_SOAL LATIHAN_:
A: Jawablah pertanyaan berikut berdasarkan teks tentang sejarah penjajahan Indonesia.
(i) Kapan orang-orang Belanda pertama kali menginjakkan kaki di Nusantara?
(ii) Apa kepanjangan dari VOC?
(iii) Setelah peristiwa apa VOC memantapkan dirinya sebagai kekuatan ekonomi dan politik di pulau Jawa?
B: Ubah bagian teks tentang sejarah penjajahan Indonesia yang diawali kata-kata "Sejarah Penjajahan Indonesia" dan diakhiri "pada ekonomi lokal.", lalu tulis ulang bagian itu dengan mengganti "VOC" menjadi "Kompeni".

Sejarah Penjajahan Indonesia
Masa penjajahan Indonesia tidak langsung dimulai
ketika orang-orang Belanda pertama kali menginjakkan kaki di Nusantara pada
akhir abad ke-16. Sebaliknya, proses penjajahan oleh Belanda merupakan proses
ekspansi politik yang lambat, bertahap dan berlangsung selama beberapa abad
sebelum mencapai batas-batas wilayah Indonesia seperti yang ada sekarang.
Selama abad ke-18, Vereenigde Oost-Indische Compagnie
(disingkat VOC) memantapkan dirinya sebagai kekuatan ekonomi dan politik di
pulau Jawa setelah runtuhnya Kesultanan Mataram. Perusahaan dagang Belanda ini
telah menjadi kekuatan utama di perdagangan Asia sejak awal 1600-an, tetapi
pada abad ke-18 mulai mengembangkan minat untuk campur tangan dalam politik
pribumi di pulau Jawa demi meningkatkan kekuasaan mereka pada ekonomi lokal.

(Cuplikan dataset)
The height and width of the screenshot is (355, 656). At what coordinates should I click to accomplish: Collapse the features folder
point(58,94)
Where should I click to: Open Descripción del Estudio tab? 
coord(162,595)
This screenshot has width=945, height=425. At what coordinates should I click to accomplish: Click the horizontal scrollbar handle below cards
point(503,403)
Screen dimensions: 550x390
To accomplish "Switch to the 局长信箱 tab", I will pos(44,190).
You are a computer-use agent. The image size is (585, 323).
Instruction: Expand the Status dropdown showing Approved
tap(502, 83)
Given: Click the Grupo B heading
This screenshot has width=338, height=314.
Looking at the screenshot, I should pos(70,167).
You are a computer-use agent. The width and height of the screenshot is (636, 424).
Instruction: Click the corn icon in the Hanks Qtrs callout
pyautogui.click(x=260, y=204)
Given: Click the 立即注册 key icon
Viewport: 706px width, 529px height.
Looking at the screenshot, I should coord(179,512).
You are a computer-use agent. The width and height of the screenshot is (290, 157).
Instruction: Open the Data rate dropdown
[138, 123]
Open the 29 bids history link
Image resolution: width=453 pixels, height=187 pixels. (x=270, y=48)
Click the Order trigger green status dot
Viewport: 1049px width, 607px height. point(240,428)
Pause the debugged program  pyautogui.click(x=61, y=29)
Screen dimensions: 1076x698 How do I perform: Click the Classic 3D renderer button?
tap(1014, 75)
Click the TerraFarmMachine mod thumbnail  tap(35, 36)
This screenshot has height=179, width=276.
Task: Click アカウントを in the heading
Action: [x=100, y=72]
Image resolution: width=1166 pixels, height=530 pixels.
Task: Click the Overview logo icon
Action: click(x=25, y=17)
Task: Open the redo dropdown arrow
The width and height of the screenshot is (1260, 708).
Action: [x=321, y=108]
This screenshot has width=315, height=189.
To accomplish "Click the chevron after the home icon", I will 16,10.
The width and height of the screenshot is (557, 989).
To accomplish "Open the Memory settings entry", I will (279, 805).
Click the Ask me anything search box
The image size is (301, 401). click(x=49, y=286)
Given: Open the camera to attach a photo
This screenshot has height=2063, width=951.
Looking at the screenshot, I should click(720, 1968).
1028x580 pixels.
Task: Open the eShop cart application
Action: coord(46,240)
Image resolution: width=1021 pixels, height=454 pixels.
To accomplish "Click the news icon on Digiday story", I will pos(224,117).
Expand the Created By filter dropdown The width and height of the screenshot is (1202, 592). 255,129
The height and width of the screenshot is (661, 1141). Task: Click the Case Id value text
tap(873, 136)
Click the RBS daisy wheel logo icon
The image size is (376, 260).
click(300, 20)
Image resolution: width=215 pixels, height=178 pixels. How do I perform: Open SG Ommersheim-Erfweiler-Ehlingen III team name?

_JAWABAN PER SOAL_:
A:
(i) Pada akhir abad ke-16.
(ii) Vereenigde Oost-Indische Compagnie.
(iii) Setelah runtuhnya Kesultanan Mataram.

B:
Sejarah Penjajahan Indonesia
Masa penjajahan Indonesia tidak langsung dimulai
ketika orang-orang Belanda pertama kali menginjakkan kaki di Nusantara pada
akhir abad ke-16. Sebaliknya, proses penjajahan oleh Belanda merupakan proses
ekspansi politik yang lambat, bertahap dan berlangsung selama beberapa abad
sebelum mencapai batas-batas wilayah Indonesia seperti yang ada sekarang.
Selama abad ke-18, Vereenigde Oost-Indische Compagnie
(disingkat Kompeni) memantapkan dirinya sebagai kekuatan ekonomi dan politik di
pulau Jawa setelah runtuhnya Kesultanan Mataram. Perusahaan dagang Belanda ini
telah menjadi kekuatan utama di perdagangan Asia sejak awal 1600-an, tetapi
pada abad ke-18 mulai mengembangkan minat untuk campur tangan dalam politik
pribumi di pulau Jawa demi meningkatkan kekuasaan mereka pada ekonomi lokal.